Working from the records below, return word for word the line that contains "The width and" and each line after it, ending with the last. Skip all pictures.

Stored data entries
»»
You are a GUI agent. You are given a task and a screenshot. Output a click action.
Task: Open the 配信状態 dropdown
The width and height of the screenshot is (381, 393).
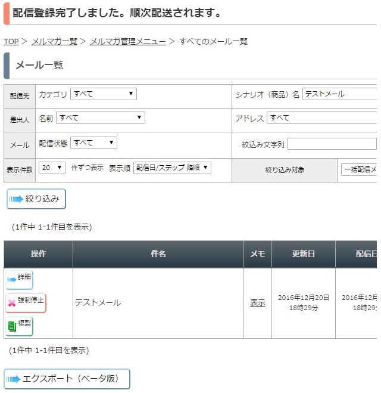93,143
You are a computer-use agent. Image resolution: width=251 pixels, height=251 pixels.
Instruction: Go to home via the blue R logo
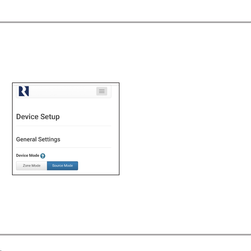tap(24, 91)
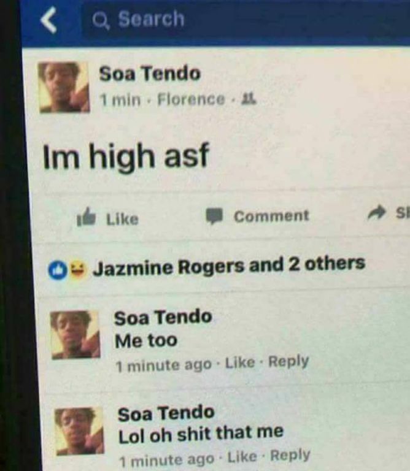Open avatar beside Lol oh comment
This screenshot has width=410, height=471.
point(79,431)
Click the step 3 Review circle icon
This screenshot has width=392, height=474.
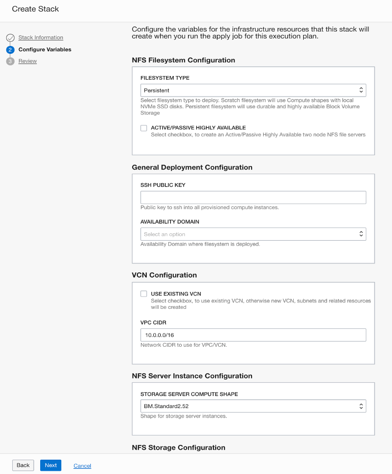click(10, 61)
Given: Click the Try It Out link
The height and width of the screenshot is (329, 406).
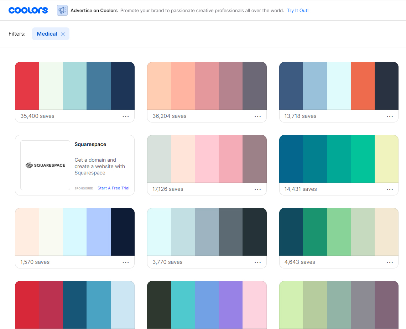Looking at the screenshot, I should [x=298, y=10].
««
# Answer section
The width and height of the screenshot is (381, 393).
93,143
You are a computer-use agent. Image resolution: width=251 pixels, height=251 pixels.
Instruction: Go to home via the blue R logo
tap(24, 91)
Open avatar beside Lol oh comment
This screenshot has width=410, height=471.
point(79,431)
Click the step 3 Review circle icon
This screenshot has width=392, height=474.
click(10, 61)
Given: Click the Try It Out link
The height and width of the screenshot is (329, 406).
Looking at the screenshot, I should [x=298, y=10].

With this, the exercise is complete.